[[ Data in this exercise open ]]

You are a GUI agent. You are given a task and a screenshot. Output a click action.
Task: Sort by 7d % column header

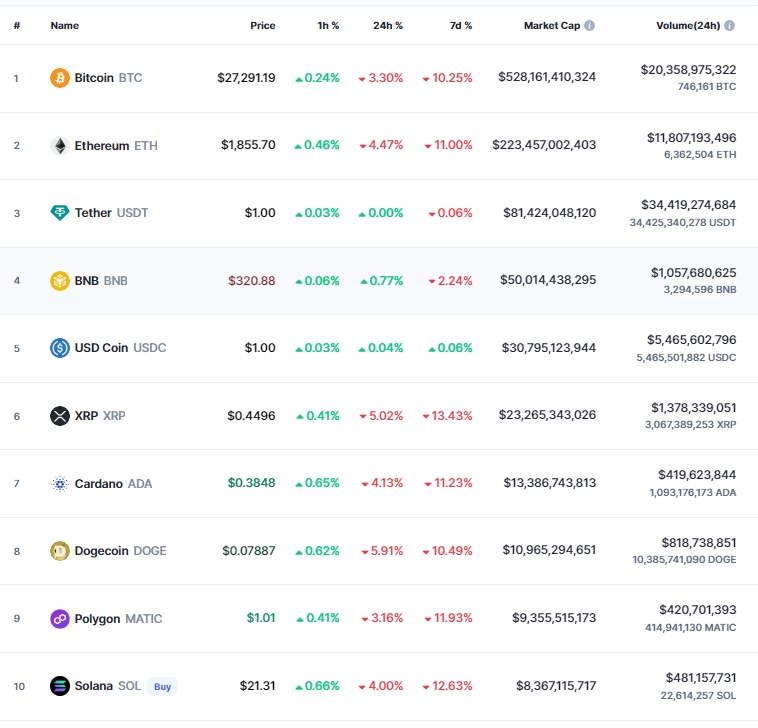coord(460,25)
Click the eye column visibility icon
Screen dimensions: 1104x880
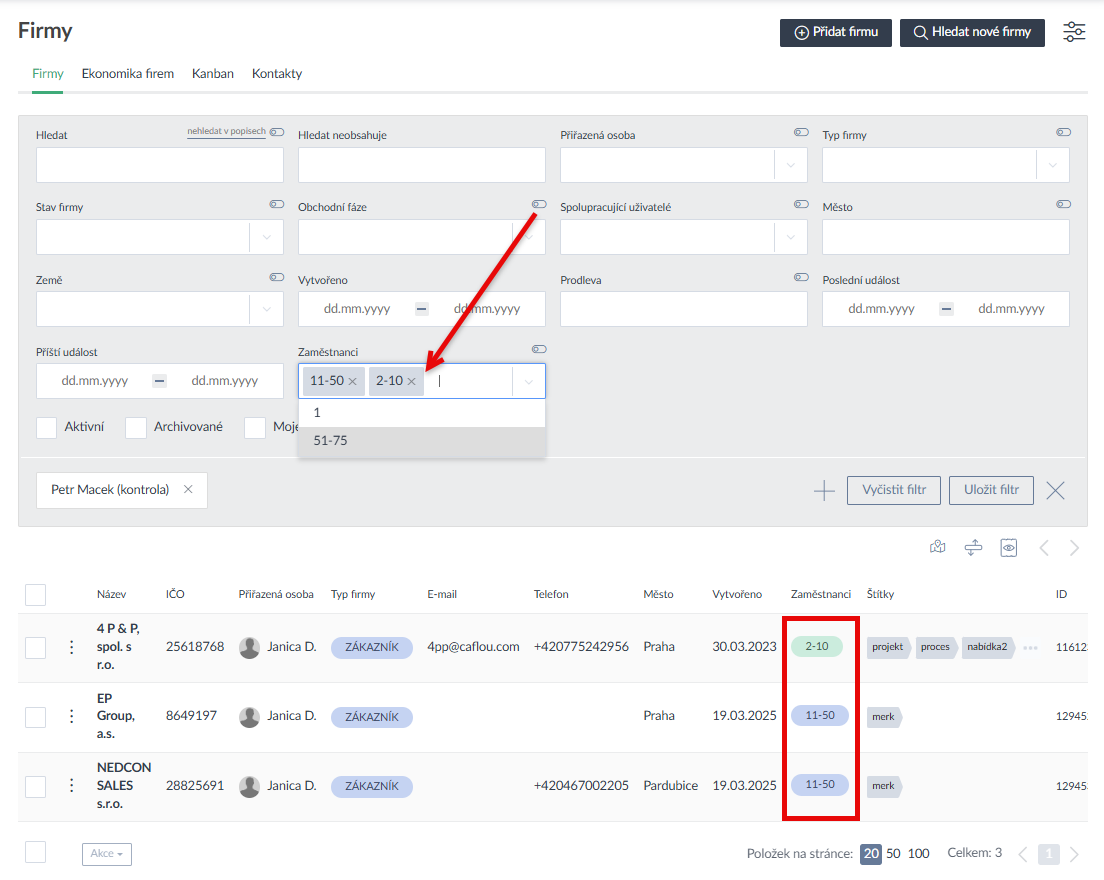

[[ Data in this exercise closed ]]

Problem details: Write out again, exactly, each line from the one with "Click the eye column visibility icon" to the end of the entries. No pictures go in.

Exercise result:
Click the eye column visibility icon
Screen dimensions: 1104x880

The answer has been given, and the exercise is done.